*What you are asked to do*.
The expected output is each line in the data below that includes the string "Cookies".

*Data extracts*.
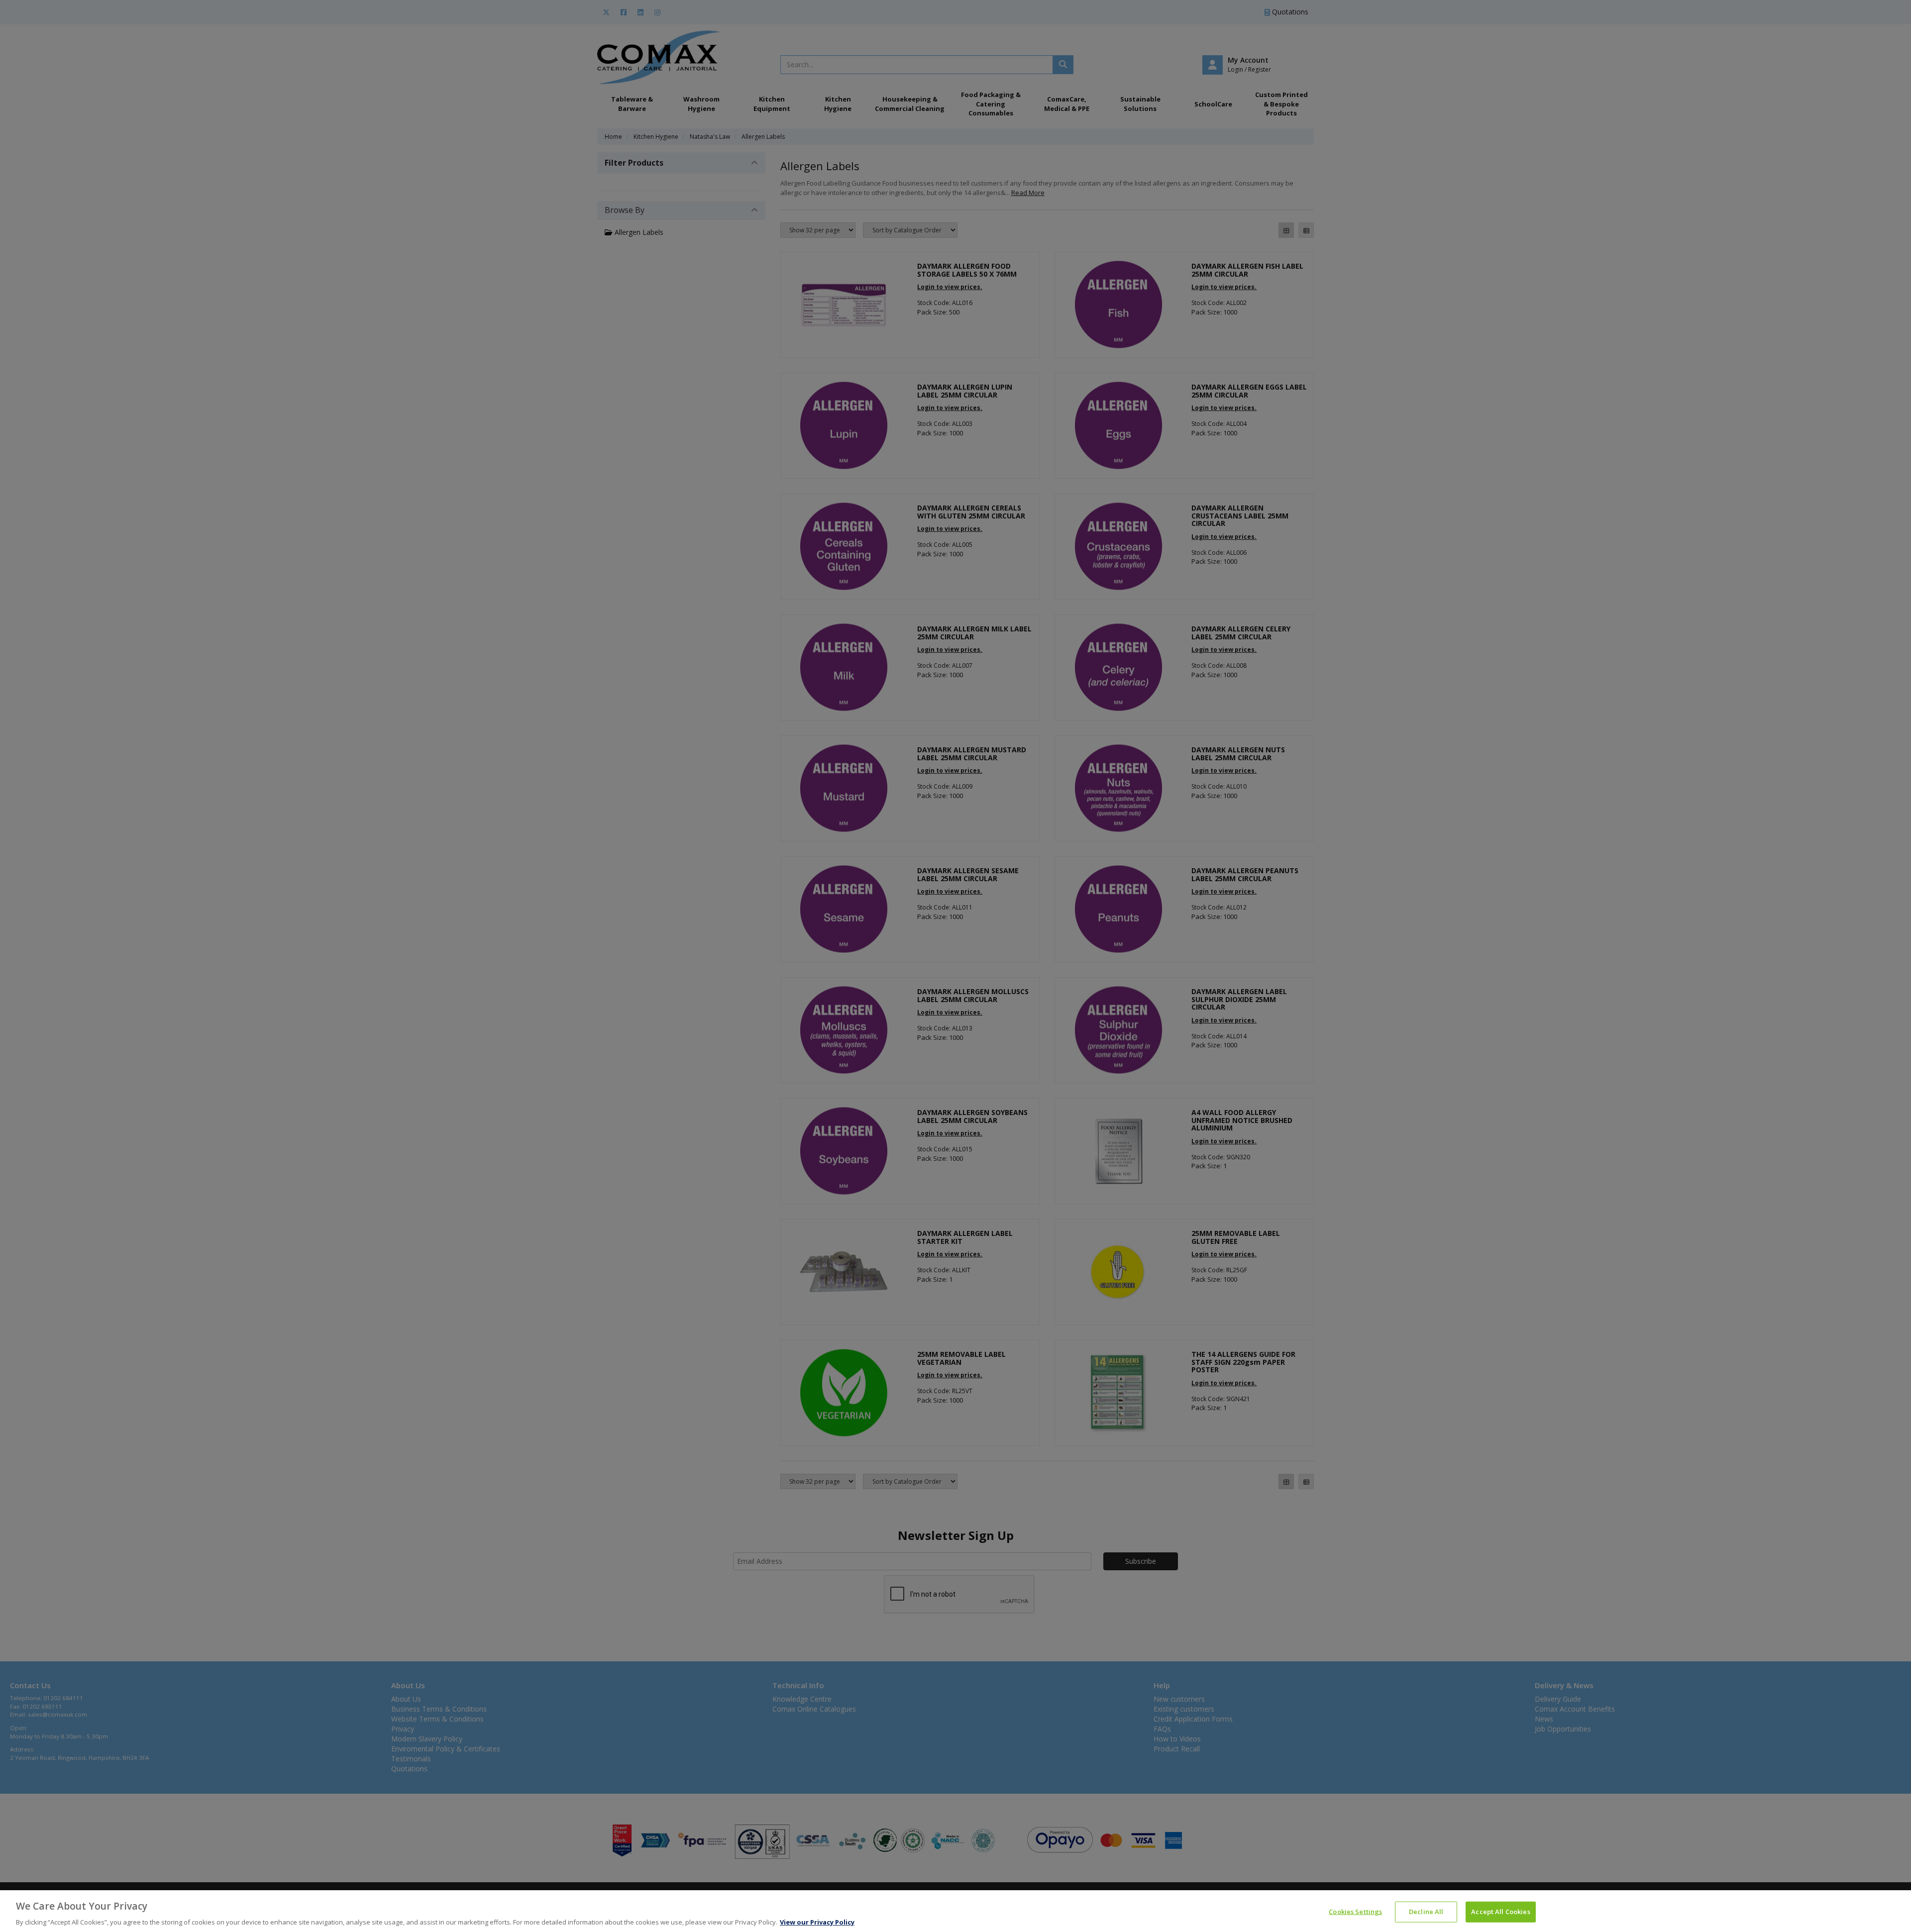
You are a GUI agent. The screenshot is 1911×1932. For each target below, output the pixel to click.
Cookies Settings (1355, 1911)
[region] (955, 1911)
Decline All (1426, 1911)
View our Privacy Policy (817, 1921)
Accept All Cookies (1500, 1911)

*Exercise response*.
Cookies Settings (1355, 1911)
Accept All Cookies (1500, 1911)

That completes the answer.